His son lives in Virginia with his mother, whom Mims said he’s better friends with now than when the two were married. He sees his son once a month and for an extended period in the summer. The 5-year-old loves Legos, Mims said, and is speaking some Spanish.
“We’ll see if he’s going to be a ballplayer,” Mims joked.
As for Mims, he still is a ballplayer. He works out every other day and still plays regularly in a Sunday league. He showcased his talents in March at the Syracuse Police Department vs. Syracuse Fire Department charity basketball game.
With a defender overplaying him on the left side of the court in the third quarter of the game, Mims cut behind him and took a bounce pass. The former all-league college basketball player and state finalist high jumper sprung to deliver a two-handed jam over two defenders. The ball through the rim, Mims emphatically slapped the backboard with both hands. He finished the game with 15 points, 11 rebounds and four blocks in a 74-68 Syracuse police win.
Mims’ parents, who are from North Syracuse, were in the stands for the game. They never miss one.
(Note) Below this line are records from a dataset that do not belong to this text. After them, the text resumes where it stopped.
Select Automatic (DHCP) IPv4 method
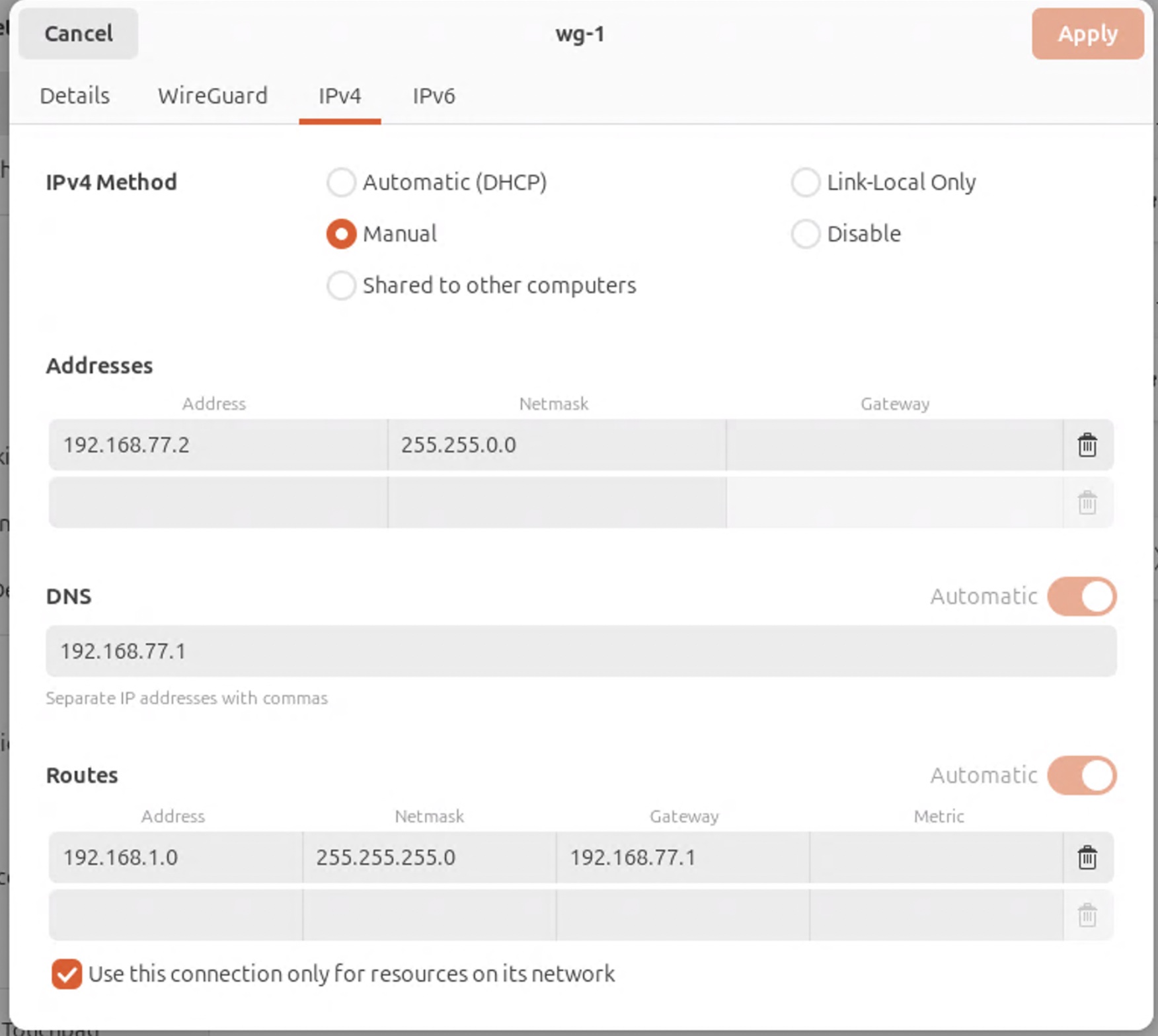 point(341,182)
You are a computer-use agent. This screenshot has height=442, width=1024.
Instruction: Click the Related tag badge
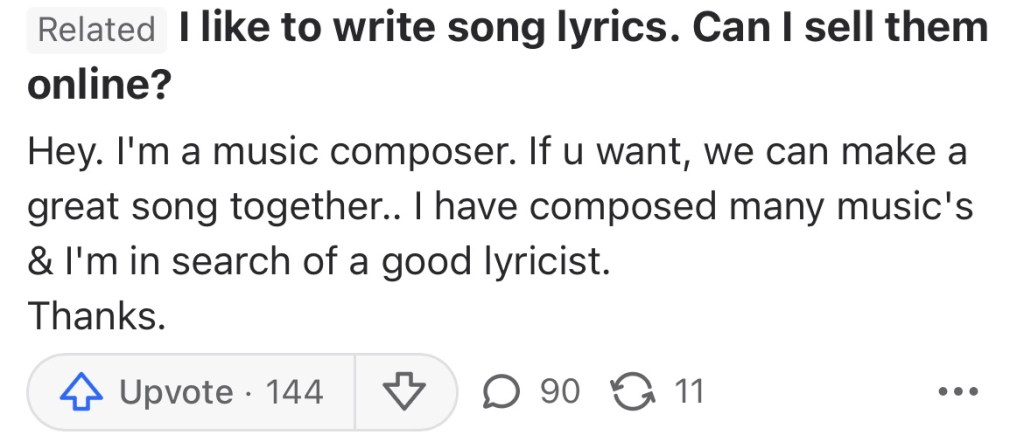96,30
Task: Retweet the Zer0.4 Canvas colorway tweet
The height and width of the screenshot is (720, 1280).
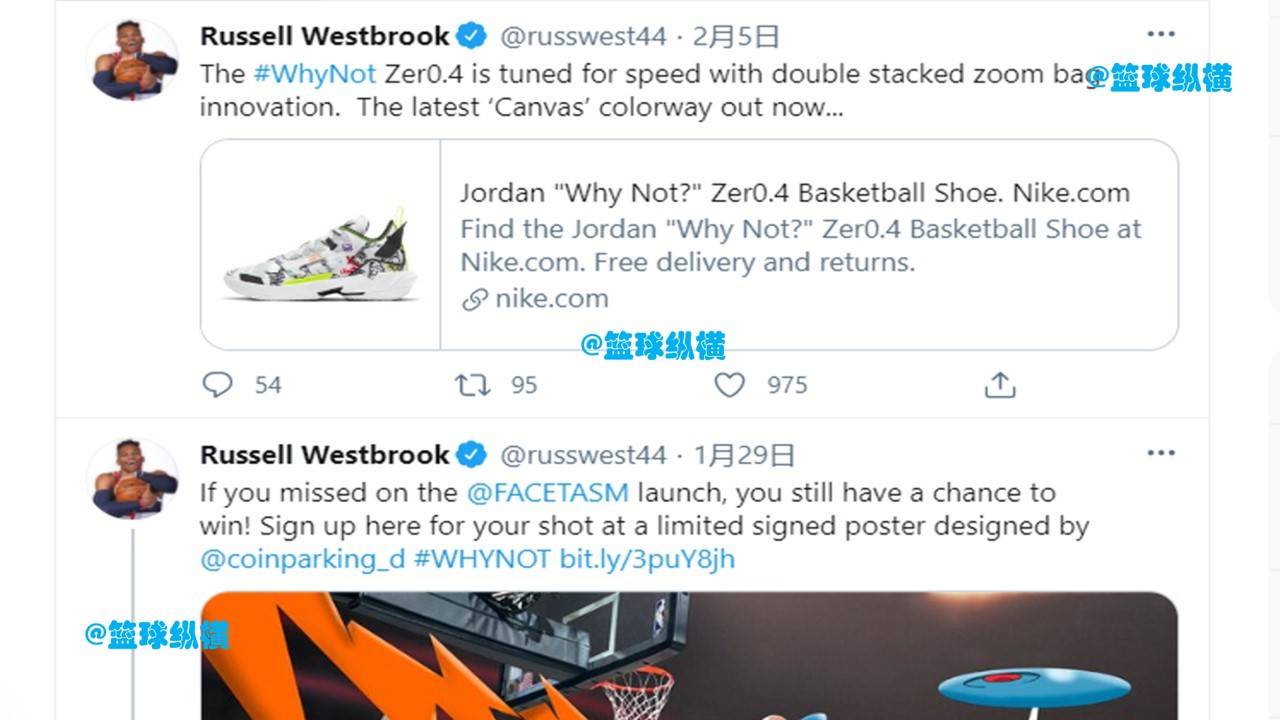Action: click(472, 385)
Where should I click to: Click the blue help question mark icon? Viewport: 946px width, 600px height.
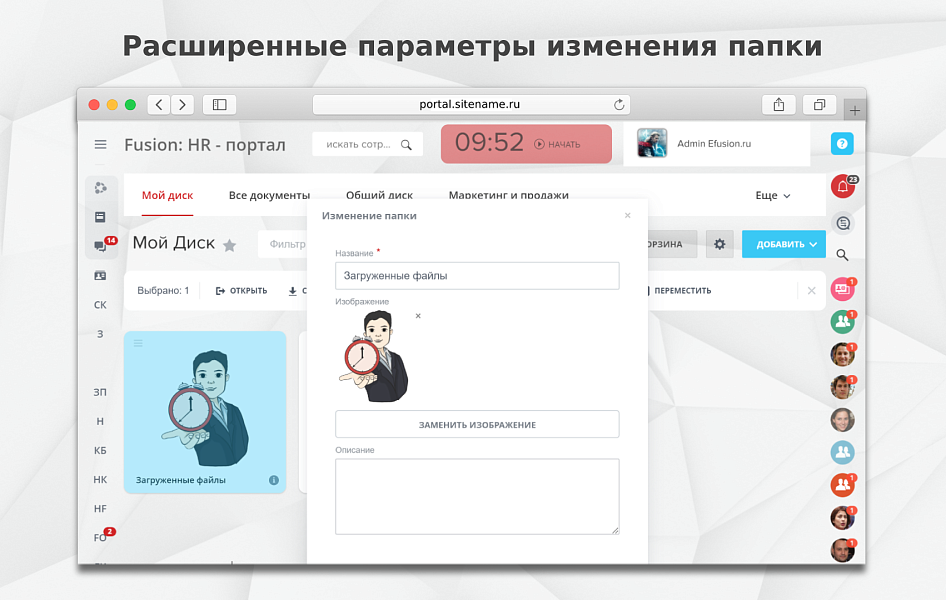tap(842, 143)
They couldn’t contain their smiles after the game while talking with their son, giving the familiar look of proud parents.
This spring, Mims tried out for the Syracuse police SWAT team, an elite unit that would add responsibility for the fast-climbing and challenge-seeking officer.
“The sky’s the limit for a guy like (Ahmad). He’s smart. He knows how to do the job. He’s young and so the sky’s the limit,” said Syracuse Chief of Police Frank Fowler. “Could easily see him being in my position one of these days.”
When Mims graduated from Oswego, he returned to the school and to his high school as a coach to share his knowledge. Now, as a police officer, he’s working to do the same thing.
He grew up in the city as a black child and wondered out loud over a meal in a Syracuse restaurant recently how great it would be if a child saw Mims, a black police officer, on the job and then wanted to go on to be one, too.
“I know what it’s like growing up out here. I chose a path and it is what it is,” he said. “As a whole we want everyone to be safe. That’s the ultimate goal. We want to preserve life, keep the kids and the streets safe.”
Mims struggles with the state of police-community relations, both in the U.S. and here in Syracuse. There’s not enough respect, he said.
“If you just listen, nobody would ever fight with anybody,” Mims said. “Rather than separate from the police and the community, it’s got to be more of a togetherness.”
Mims wants to see more people attend the Civilian Police Academy to get a better understanding of police work. Forty attended the second one Syracuse has had, held in January.
For Mims, that understanding has come from a life in and around Syracuse. He spent his childhood in the city and got along with police officers he saw on the beat. He’s carried the never-give-up attitude his parents instilled in him through his childhood and into college on the basketball court. Now, he’s not giving up on his city.
“It doesn’t matter black or white, grew up in the city or not, it comes down to respect. Everyone’s got to respect each other,” Mims said. “Doesn’t matter what you look like, who you are, or whether you have a badge or not. One of these days this city will be good again.”